* **SHORT TASK 1**
Could you print the section of the cycling training article from "Triathlete Zach Josie" up to and including "more consistent regimen."?

* **QUOTED PASSAGE**
* Begin *

There’s a multitude of reasons you might start structured training. For Jesse Fortson, he had one big “why” that drove his other goals home: he wanted to get faster. Jesse had other goals related to weight loss, and with structured training and cycling he lost 145 pounds. But weight loss wasn’t the why behind a lot of his training decisions.

Instead, Jesse focused on doing things that would help make him faster. This in turn helped him achieve his weight loss goals in conjunction with his cycling goals. He shares that consistently reminding himself of his why helped him stay on track and drove decisions that lead to accomplishing his goals. If you haven’t before, make sure you establish your “why” and find ways to tie it into your training. Your why in turn can help you reinforce consistency.

4. Establish a Training Schedule

Triathlete Zach Josie doesn’t just balance three different disciplines of training. He also has a physically demanding job running a crew for a residential concrete company. Because the job is so physically demanding, Zach knows that fitting intervals in after a full day on the job isn’t a realistic option. Instead, he gets up at 3:00 am every day before work and trains indoors on his smart trainer.

Establishing a routine and finding a time when you can train every day helps eliminate any extra planning or uncertainty around your training. Maybe early morning workouts aren’t for you, but if there’s a time you can train at consistently everyday, structuring your training around that time frame can help you maintain a more consistent regimen.

5. Just Start the Ride

Professional mountain bike racer Sonya Looney has a very busy schedule. Amid training and racing, she’s also a mother, an entrepreneur, a writer, and a podcast host. When Sonya is struggling with low motivation, limited time, or low energy, she has one rule for herself – just start the ride. Motivation often follows action, and Sonya has found that most times if she just starts her ride, that motivation will follow and she’ll finish a full workout. This in turn helps her get out the door everyday, and maintain consistency. If all else fails, just try to start your ride today. You might surprise yourself!

* End *

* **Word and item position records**
* Begin *

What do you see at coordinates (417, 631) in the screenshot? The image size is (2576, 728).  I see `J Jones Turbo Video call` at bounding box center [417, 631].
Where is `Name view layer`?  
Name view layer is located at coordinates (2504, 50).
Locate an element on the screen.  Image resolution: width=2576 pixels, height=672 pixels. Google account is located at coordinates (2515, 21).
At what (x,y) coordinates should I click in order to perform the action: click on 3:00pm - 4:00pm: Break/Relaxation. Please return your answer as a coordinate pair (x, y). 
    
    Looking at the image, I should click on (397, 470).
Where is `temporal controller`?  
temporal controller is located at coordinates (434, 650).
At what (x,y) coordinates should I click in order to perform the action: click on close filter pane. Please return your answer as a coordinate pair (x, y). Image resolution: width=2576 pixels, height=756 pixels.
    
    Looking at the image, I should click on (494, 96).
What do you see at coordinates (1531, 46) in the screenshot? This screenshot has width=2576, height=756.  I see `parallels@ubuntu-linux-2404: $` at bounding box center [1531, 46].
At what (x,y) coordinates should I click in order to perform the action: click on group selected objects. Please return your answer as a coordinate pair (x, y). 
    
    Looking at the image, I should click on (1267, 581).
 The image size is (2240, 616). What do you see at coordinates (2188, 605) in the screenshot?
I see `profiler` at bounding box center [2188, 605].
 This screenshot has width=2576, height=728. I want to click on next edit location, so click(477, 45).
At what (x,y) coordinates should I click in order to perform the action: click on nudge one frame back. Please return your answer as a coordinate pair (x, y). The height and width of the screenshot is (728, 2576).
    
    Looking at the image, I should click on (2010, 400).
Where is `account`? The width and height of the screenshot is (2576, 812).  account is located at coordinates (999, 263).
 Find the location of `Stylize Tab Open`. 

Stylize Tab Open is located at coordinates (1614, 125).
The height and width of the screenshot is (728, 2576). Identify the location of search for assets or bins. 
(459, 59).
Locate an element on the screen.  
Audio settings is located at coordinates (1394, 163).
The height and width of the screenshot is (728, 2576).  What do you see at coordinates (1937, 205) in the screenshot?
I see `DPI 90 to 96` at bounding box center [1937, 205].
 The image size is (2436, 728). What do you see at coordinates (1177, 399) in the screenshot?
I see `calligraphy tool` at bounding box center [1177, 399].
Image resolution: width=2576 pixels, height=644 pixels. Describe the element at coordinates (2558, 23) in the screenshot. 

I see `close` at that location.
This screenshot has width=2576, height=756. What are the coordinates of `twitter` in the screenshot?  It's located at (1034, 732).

* End *

* **SHORT TASK 2**
Would you output the listing from its first line up to and including the line with "Name view layer is", and nothing beyond that?

* **WORKED ANSWER 1**
Triathlete Zach Josie doesn’t just balance three different disciplines of training. He also has a physically demanding job running a crew for a residential concrete company. Because the job is so physically demanding, Zach knows that fitting intervals in after a full day on the job isn’t a realistic option. Instead, he gets up at 3:00 am every day before work and trains indoors on his smart trainer.

Establishing a routine and finding a time when you can train every day helps eliminate any extra planning or uncertainty around your training. Maybe early morning workouts aren’t for you, but if there’s a time you can train at consistently everyday, structuring your training around that time frame can help you maintain a more consistent regimen.

* **WORKED ANSWER 2**
What do you see at coordinates (417, 631) in the screenshot? The image size is (2576, 728).  I see `J Jones Turbo Video call` at bounding box center [417, 631].
Where is `Name view layer`?  
Name view layer is located at coordinates (2504, 50).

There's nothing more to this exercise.